### [Your instructions]
State, as a bare number, how many lines below contain "header".

### [Exercise material]
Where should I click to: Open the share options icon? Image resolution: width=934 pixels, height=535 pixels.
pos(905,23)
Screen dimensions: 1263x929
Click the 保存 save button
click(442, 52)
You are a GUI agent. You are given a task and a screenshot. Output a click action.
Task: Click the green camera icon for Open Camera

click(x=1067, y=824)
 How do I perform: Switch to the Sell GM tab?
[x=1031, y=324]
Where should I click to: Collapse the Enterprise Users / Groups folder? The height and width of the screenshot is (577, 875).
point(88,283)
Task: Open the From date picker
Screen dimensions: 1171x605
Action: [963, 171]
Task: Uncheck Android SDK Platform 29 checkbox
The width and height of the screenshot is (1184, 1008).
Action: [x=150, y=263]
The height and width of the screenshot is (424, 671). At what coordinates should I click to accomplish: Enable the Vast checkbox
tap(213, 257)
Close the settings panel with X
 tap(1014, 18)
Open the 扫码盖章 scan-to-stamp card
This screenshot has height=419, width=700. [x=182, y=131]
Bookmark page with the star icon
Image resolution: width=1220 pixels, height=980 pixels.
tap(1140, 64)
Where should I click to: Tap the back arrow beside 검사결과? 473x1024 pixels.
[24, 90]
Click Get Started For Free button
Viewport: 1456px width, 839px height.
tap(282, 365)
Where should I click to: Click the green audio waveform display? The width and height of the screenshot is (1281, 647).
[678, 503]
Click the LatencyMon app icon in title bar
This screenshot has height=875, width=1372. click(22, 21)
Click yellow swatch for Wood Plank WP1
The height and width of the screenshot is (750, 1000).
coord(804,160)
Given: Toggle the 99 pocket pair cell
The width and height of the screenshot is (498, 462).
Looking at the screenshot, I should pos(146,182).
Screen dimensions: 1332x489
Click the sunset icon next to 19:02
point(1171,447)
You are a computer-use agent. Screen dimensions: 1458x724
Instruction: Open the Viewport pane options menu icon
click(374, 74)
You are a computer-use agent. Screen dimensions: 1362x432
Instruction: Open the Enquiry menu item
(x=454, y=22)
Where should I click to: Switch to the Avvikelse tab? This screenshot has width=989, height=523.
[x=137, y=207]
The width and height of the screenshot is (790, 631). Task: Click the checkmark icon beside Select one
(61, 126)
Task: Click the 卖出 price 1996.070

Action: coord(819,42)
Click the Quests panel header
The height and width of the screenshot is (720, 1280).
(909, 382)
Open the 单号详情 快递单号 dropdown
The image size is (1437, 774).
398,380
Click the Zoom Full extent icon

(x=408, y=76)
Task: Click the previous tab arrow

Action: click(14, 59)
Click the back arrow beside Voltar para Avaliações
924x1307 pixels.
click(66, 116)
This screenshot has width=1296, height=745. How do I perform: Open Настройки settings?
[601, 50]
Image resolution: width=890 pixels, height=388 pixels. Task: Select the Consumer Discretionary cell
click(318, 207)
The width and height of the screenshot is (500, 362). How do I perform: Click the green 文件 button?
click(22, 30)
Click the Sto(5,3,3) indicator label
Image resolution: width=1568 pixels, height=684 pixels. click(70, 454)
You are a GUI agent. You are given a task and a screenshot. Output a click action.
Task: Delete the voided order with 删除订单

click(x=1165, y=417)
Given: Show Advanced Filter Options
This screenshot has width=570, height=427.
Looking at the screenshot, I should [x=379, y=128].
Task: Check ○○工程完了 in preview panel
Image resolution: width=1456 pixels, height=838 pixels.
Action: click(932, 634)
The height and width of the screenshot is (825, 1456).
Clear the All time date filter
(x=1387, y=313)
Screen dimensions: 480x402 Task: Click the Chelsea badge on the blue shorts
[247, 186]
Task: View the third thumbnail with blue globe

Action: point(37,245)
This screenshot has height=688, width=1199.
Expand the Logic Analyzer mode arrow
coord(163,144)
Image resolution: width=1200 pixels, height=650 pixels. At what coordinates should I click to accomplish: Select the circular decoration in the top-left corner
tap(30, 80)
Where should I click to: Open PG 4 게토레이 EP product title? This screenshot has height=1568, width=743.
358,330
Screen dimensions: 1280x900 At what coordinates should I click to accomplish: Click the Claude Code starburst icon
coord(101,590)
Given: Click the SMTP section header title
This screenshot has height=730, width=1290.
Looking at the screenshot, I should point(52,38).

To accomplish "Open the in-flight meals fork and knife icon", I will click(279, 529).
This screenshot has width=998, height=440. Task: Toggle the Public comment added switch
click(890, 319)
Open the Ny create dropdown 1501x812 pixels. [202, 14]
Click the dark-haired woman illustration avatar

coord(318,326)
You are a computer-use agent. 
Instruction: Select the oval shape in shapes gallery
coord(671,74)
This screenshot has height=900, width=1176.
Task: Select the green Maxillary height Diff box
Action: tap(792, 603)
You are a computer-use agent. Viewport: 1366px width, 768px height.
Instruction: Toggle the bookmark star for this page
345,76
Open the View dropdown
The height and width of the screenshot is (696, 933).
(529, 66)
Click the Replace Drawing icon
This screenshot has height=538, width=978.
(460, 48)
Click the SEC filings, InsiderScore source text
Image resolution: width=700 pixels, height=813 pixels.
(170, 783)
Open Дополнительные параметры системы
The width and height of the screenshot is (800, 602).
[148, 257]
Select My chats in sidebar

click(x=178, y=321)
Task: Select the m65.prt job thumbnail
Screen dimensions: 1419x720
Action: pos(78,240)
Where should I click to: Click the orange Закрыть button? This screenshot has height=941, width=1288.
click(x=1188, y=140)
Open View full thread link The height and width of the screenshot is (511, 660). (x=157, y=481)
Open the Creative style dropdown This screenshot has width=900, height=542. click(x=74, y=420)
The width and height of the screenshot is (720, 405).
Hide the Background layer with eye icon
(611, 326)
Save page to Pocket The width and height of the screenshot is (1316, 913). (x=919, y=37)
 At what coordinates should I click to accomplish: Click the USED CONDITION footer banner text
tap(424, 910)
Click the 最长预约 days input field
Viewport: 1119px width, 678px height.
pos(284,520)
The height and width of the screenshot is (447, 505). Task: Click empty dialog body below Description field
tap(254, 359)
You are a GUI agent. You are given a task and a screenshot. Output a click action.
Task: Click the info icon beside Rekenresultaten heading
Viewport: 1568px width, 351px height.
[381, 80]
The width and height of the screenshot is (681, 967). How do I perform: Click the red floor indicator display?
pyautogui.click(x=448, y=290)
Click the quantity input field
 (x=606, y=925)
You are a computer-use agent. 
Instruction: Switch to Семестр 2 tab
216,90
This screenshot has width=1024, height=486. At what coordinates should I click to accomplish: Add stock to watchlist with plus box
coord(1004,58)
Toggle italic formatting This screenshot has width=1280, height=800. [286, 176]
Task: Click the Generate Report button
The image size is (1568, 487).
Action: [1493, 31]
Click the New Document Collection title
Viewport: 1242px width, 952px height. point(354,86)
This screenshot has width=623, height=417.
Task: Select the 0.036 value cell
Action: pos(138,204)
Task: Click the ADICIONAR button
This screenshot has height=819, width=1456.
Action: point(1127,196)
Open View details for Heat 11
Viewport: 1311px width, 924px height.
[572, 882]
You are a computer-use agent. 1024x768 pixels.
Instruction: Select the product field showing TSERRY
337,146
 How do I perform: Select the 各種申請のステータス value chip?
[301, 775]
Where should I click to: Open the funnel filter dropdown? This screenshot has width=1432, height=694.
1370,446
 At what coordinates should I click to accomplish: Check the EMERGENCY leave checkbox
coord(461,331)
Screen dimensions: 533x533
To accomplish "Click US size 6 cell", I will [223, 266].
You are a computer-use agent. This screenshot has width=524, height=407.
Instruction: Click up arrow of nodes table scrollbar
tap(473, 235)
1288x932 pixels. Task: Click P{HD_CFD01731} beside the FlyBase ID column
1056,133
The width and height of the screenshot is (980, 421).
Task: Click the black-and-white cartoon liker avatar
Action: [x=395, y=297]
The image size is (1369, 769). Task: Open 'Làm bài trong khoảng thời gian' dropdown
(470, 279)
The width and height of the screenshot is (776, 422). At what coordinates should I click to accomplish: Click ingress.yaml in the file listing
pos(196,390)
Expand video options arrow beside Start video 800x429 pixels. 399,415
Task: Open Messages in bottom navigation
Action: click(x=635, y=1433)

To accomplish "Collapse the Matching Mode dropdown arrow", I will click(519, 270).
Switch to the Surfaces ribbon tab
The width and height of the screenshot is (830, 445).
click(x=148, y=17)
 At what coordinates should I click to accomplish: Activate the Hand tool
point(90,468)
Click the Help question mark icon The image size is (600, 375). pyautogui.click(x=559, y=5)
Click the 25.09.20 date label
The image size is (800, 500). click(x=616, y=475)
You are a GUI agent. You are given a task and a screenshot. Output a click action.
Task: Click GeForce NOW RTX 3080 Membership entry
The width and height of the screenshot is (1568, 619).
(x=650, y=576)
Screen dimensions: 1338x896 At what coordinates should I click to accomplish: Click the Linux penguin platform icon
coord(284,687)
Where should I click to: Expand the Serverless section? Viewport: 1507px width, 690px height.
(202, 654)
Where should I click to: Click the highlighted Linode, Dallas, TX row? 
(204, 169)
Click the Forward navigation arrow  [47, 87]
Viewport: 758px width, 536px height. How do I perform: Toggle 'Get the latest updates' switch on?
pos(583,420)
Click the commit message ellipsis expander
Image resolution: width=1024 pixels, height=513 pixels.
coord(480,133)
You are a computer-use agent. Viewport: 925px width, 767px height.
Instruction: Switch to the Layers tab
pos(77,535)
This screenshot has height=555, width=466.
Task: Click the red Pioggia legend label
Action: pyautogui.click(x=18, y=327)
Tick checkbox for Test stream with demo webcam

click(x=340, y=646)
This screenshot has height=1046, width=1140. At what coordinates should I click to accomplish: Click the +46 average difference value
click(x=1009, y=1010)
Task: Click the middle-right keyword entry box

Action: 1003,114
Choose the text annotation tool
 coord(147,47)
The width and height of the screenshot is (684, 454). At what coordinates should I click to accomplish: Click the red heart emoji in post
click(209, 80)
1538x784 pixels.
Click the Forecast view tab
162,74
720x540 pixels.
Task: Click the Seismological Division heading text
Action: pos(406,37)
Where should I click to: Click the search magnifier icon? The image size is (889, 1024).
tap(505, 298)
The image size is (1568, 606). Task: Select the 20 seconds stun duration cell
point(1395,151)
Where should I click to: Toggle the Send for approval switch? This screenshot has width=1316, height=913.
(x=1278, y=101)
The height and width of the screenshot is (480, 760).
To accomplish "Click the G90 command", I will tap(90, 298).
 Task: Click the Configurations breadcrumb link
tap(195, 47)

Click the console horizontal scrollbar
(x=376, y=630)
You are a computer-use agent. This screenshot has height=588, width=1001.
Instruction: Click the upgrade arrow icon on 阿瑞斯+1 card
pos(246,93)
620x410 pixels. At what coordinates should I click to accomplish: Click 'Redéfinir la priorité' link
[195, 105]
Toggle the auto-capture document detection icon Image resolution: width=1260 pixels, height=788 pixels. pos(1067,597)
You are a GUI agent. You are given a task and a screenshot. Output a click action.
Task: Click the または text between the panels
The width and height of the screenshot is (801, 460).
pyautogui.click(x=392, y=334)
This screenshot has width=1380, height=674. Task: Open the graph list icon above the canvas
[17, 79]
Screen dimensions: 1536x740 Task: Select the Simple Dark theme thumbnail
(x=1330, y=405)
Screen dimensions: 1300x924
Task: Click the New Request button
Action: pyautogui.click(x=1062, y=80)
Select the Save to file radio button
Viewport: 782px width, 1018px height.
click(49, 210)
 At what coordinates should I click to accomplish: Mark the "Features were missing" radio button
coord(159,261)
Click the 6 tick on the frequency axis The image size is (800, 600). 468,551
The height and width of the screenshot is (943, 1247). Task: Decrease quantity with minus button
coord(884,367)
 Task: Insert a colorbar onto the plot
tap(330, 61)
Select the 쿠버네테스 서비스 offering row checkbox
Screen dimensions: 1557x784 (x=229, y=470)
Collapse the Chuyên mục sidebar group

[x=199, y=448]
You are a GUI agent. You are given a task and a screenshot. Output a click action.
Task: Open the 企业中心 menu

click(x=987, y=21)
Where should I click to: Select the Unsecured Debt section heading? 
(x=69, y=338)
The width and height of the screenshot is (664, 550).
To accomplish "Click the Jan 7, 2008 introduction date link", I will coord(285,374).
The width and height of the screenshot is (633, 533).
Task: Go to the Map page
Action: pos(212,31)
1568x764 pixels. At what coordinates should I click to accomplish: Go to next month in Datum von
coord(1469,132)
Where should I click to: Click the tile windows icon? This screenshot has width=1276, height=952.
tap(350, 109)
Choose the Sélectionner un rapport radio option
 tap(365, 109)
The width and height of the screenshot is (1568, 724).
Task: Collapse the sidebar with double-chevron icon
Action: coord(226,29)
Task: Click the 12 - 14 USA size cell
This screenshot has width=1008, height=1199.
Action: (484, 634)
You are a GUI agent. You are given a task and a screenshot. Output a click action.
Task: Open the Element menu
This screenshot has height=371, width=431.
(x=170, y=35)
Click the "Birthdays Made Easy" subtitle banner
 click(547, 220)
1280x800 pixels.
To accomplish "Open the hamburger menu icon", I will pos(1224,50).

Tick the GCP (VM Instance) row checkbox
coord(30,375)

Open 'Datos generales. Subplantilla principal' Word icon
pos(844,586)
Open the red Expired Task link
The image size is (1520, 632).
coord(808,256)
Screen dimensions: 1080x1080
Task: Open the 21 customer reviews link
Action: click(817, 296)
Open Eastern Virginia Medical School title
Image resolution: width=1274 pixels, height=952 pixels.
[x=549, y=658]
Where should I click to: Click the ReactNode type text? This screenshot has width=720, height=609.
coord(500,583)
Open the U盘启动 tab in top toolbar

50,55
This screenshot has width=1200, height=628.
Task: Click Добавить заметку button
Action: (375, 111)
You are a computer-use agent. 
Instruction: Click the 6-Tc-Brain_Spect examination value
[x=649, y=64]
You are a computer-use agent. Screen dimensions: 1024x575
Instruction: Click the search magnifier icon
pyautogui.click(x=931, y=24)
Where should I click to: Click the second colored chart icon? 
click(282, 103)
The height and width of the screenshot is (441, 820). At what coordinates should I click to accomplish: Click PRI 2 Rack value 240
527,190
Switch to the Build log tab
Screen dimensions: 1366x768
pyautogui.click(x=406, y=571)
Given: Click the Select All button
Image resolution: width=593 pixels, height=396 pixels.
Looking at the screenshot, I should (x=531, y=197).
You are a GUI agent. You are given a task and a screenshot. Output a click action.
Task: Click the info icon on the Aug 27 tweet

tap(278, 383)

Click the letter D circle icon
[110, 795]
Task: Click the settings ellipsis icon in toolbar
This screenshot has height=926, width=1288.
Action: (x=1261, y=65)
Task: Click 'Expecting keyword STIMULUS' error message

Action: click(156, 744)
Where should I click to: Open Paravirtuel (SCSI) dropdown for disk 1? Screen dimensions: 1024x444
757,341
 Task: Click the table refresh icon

### [Written solution]
2